*** Information supplied

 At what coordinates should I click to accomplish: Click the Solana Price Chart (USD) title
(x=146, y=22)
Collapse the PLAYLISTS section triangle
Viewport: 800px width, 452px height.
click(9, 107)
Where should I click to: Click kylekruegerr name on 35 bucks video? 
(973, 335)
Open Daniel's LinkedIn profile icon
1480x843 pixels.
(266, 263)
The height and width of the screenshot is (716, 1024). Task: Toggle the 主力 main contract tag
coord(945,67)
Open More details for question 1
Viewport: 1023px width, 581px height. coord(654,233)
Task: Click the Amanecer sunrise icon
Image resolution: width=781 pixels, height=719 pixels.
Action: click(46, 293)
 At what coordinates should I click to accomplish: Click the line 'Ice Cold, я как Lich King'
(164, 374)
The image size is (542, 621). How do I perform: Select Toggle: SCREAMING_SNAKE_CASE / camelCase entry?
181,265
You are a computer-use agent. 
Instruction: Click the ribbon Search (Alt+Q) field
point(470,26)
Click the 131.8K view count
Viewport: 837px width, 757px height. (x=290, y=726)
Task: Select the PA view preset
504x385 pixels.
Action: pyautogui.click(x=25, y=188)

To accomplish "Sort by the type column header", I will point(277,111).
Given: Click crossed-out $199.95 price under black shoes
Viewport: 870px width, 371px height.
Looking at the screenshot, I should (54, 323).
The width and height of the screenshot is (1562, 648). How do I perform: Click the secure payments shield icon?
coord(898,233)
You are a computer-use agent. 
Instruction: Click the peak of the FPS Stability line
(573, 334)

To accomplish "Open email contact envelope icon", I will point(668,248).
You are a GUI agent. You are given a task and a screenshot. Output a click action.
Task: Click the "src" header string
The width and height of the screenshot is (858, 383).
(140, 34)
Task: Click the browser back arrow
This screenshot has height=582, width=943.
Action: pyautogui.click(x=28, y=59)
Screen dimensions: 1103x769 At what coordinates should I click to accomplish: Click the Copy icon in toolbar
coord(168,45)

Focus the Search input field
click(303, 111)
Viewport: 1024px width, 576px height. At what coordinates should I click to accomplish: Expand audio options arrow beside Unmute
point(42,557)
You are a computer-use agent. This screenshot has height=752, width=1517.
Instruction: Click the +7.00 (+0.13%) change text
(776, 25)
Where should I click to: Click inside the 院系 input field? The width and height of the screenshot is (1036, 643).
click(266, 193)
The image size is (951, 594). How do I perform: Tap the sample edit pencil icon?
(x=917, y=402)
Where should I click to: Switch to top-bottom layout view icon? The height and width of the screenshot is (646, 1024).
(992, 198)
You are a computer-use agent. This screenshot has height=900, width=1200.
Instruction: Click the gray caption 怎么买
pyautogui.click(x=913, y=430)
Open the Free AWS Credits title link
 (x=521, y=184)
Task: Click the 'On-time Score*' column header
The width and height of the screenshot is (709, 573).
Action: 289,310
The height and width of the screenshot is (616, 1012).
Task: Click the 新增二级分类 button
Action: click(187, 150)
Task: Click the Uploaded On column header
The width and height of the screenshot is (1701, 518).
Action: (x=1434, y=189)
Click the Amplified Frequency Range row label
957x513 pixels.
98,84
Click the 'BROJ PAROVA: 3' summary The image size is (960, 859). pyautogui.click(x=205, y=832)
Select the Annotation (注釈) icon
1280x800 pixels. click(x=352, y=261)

******

*Problem details:*
Search the entries for the string "computer" and copy each line where it occurs.

*Solved exercise:*
You are a computer-use agent. 
You are a computer-use agent. 
You are a computer-use agent. This screenshot has height=752, width=1517.
You are a computer-use agent. This screenshot has height=900, width=1200.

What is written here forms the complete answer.